■ **Texto do documento**
REFLEXÕES SOBRE O DANO SOCIAL-3

Parte 3-Final

Flávio Tartuce
Doutorando em Direito Civil pela USP e Mestre em Direito Civil Comparado pela PUC/SP. Coordenador e professor dos cursos de pós-graduação lato sensu da Escola Paulista de Direito (EPD, São Paulo). Professor convidado em outros cursos de pós-graduação, na ESA-OAB/SP e em Escolas da Magistratura. Autor da Editora Método. Advogado e Consultor Jurídico em São Paulo.


4. O DANO SOCIAL E A QUESTÃO DAS BALAS PERDIDAS


Nosso País vive uma triste realidade social. Nos grandes centros urbanos, a violência e a miséria se alastram. Turbas armadas, e até organizadas, causam terror e medo. Mesmo pequenas cidades do interior se vêem invadidas por quadrilhas de criminosos profissionais, dispostos a assaltar os bancos locais. E o Estado Oficial nada faz. Em algumas cidades, já há o Estado Paralelo, disputando poder com aquele que antes detinha o monopólio.[35]

Nesse cenário, balas traçam o ar. Algumas vezes atingem os alvos. Outras, atingem outros destinatários. Vivemos a realidade das balas perdidas. Algumas vezes, na verdade, balas achadas, como se quer denominar.[36] Além de atingirem pessoas determinadas, não há dúvida de que as balas perdidas causam um enorme dano social.[37]

Diante dessa triste realidade contemporânea, parece-nos que a idéia de dano social pode servir para um novo dimensionamento à responsabilidade civil do Estado (no caso do Estado Oficial). Ora, se a responsabilidade civil tem um intuito pedagógico – ou punitivo como querem alguns -, deve trazer impacto àquele que não está fazendo a lição de casa. E pode-se dizer que, no quesito segurança – como também em outros -, o Estado não vem cumprindo as suas obrigações assumidas perante a sociedade. A sua conduta, nessa área, pode ser tida como socialmente reprovável.

■ **Tarefas**
- 1) Segundo o texto sobre o dano social, o que as quadrilhas de criminosos profissionais que invadem pequenas cidades do interior estão dispostas a fazer?
- 2) Transcreva o trecho do texto sobre o dano social começando em "Diante dessa triste" e seguindo até "como socialmente reprovável.".
- 3) Quais são os números de nota que aparecem entre colchetes no texto sobre o dano social? Liste todos.

■ **Dados fornecidos**
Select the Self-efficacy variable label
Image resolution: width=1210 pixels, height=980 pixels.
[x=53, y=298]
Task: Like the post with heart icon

==

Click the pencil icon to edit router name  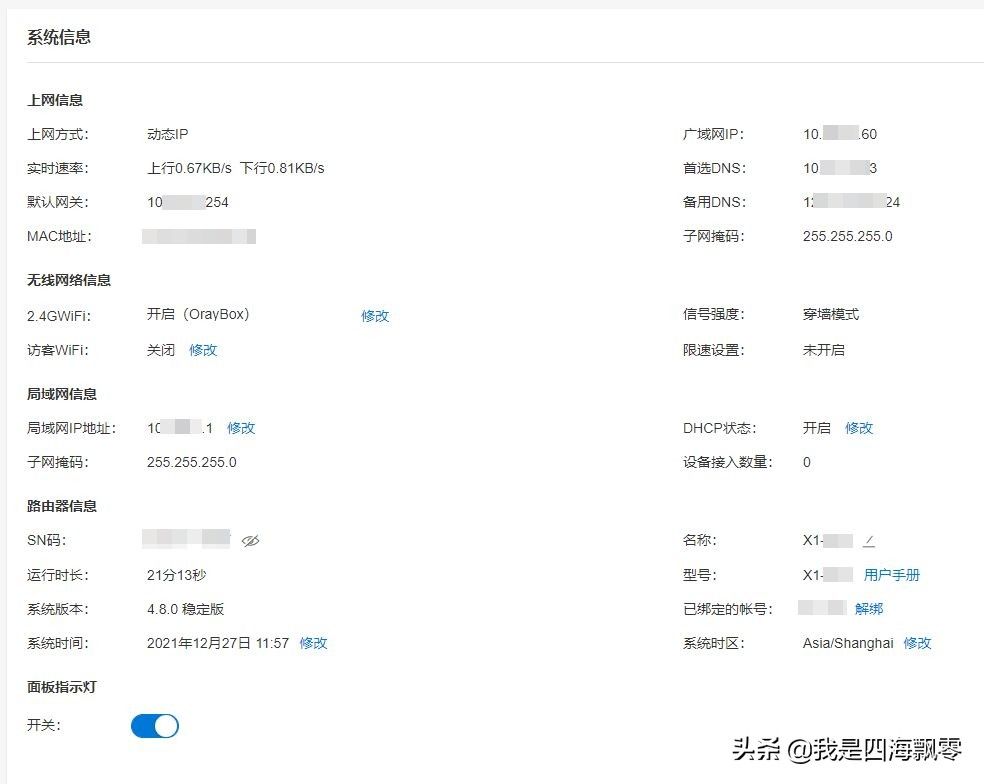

--

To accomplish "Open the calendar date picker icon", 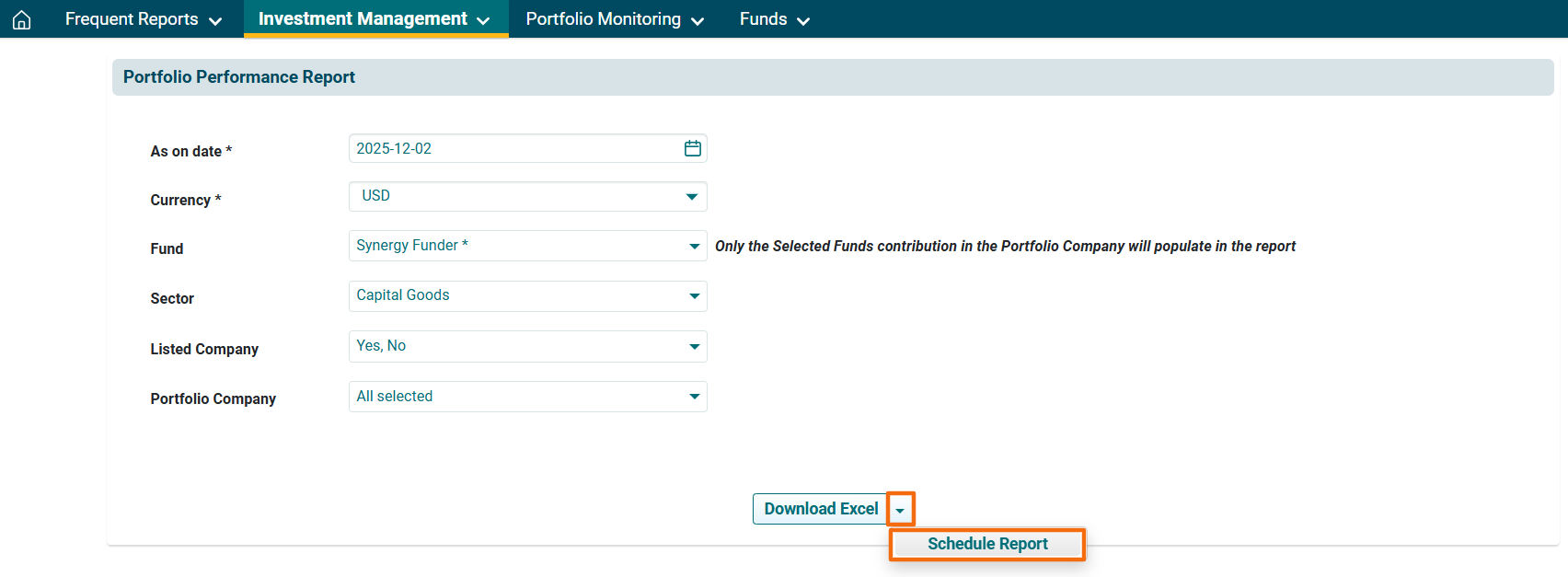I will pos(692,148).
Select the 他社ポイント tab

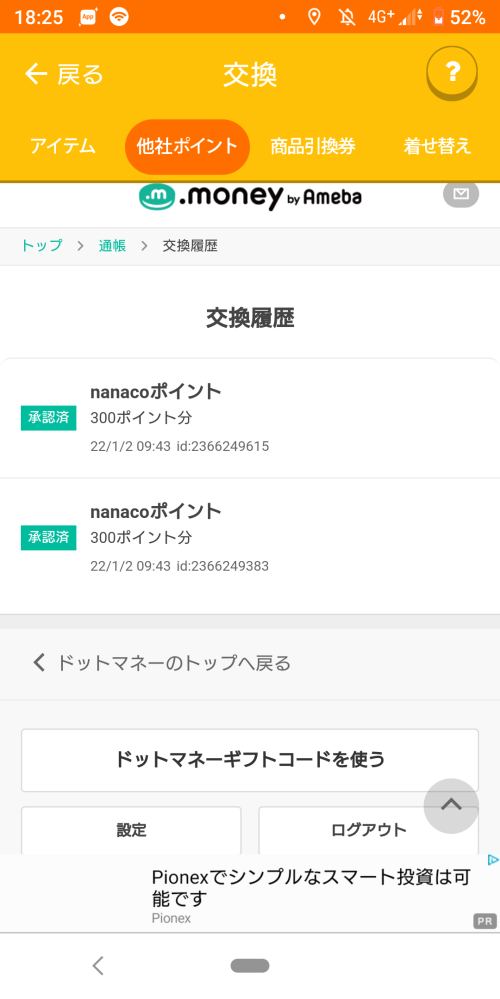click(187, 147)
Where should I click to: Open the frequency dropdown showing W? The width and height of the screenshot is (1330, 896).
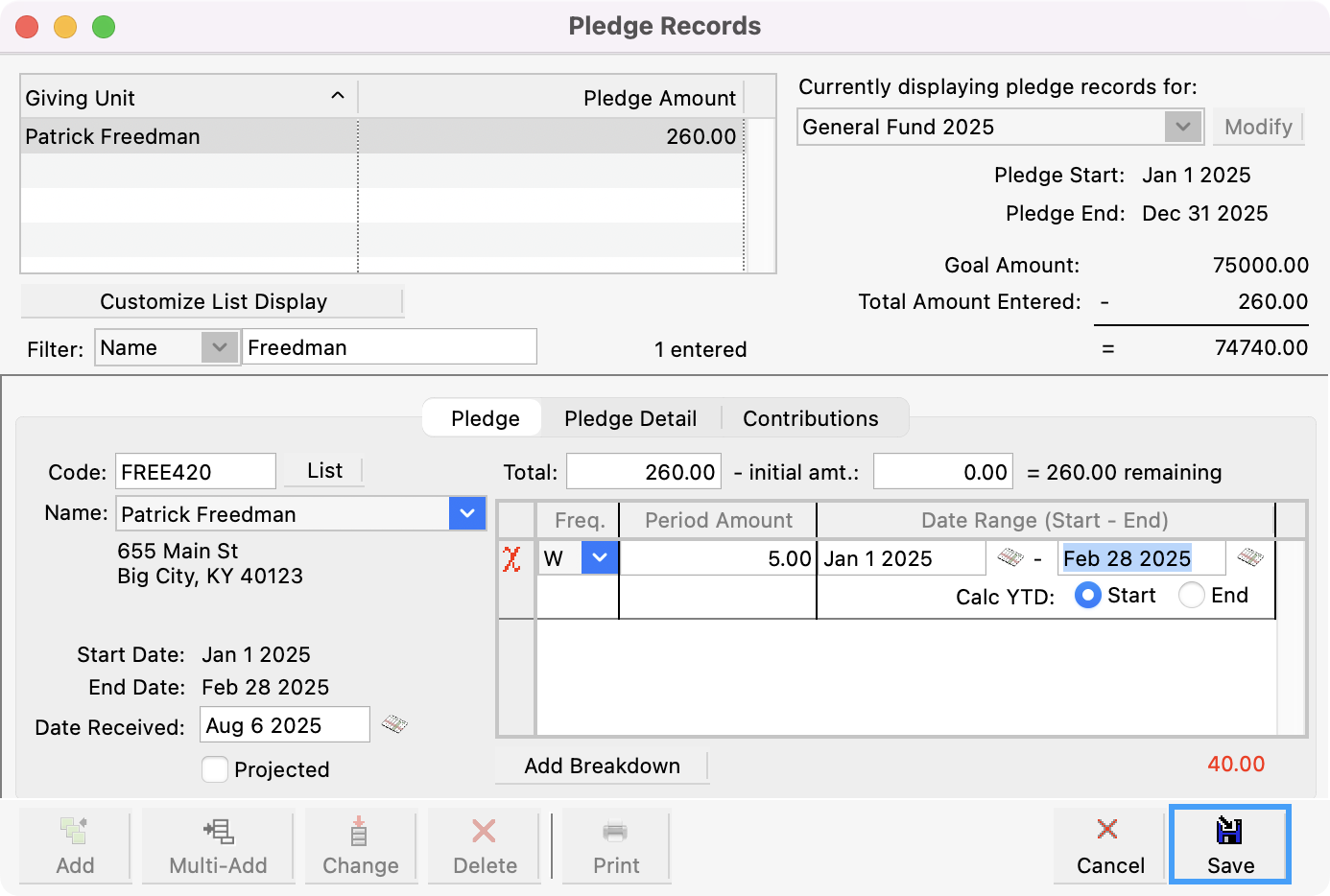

■ **Respostas esperadas**
- 1) Assaltar os bancos locais.

- 2)
Diante dessa triste realidade contemporânea, parece-nos que a idéia de dano social pode servir para um novo dimensionamento à responsabilidade civil do Estado (no caso do Estado Oficial). Ora, se a responsabilidade civil tem um intuito pedagógico – ou punitivo como querem alguns -, deve trazer impacto àquele que não está fazendo a lição de casa. E pode-se dizer que, no quesito segurança – como também em outros -, o Estado não vem cumprindo as suas obrigações assumidas perante a sociedade. A sua conduta, nessa área, pode ser tida como socialmente reprovável.

- 3) 35, 36, 37